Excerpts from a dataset
========
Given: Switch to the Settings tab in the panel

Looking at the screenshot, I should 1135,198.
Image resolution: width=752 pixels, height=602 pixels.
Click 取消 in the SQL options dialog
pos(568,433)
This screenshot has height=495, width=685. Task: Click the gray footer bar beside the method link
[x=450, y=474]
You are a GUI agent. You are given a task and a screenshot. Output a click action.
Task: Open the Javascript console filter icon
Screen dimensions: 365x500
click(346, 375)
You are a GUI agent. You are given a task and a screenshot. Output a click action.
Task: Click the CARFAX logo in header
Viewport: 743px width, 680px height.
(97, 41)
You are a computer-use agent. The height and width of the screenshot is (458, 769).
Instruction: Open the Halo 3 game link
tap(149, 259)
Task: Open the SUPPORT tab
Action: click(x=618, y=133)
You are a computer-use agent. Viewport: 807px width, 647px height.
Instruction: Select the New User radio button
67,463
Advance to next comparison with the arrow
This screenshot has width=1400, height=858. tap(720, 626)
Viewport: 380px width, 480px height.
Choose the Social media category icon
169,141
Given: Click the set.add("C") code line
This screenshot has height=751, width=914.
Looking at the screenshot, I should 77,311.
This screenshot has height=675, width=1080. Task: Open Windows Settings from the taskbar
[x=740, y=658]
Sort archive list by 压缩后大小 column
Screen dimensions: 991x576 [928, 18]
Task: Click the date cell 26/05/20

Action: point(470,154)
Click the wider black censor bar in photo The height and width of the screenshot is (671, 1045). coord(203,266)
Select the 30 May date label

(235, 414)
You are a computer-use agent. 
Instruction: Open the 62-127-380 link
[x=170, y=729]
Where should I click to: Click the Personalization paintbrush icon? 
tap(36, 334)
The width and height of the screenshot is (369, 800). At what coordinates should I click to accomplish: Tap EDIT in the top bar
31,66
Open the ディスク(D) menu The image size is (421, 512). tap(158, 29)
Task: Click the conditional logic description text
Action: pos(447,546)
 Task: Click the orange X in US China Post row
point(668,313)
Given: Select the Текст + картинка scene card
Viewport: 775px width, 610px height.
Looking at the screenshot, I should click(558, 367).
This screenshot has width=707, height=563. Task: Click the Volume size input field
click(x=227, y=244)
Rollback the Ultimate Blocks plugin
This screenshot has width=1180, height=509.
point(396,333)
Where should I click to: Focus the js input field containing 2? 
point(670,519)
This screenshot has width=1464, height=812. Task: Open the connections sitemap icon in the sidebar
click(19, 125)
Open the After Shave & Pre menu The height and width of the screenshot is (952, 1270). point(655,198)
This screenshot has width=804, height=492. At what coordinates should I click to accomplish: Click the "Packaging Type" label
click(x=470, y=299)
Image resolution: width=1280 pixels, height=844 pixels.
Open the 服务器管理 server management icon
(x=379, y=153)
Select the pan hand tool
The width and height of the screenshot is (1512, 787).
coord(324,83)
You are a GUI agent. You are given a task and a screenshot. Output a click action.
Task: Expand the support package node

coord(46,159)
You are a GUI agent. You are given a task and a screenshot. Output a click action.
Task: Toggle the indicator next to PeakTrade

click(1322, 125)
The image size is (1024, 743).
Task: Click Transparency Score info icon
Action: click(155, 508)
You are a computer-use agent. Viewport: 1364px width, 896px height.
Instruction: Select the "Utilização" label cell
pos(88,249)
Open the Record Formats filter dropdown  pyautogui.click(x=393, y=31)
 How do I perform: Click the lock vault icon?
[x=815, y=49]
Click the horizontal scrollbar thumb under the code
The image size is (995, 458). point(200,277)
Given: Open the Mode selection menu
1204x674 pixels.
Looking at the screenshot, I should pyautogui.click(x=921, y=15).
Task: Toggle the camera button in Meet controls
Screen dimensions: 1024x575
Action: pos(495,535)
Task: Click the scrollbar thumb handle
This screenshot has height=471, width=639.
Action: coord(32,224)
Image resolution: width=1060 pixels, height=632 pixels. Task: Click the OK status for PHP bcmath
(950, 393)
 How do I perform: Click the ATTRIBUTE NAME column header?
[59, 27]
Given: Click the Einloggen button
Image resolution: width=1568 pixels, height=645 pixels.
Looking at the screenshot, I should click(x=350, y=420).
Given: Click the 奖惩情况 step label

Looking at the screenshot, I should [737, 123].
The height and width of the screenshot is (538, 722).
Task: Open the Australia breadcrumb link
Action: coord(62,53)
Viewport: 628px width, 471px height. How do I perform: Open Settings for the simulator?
========
▶ _Activity_
Where in the entries does the word "computer" occur? Copy out each line that has it.

▶ _Answer for this exercise_
You are a computer-use agent. The height and width of the screenshot is (458, 769).
You are a computer-use agent. Viewport: 807px width, 647px height.
You are a computer-use agent. 
You are a computer-use agent. Viewport: 1364px width, 896px height.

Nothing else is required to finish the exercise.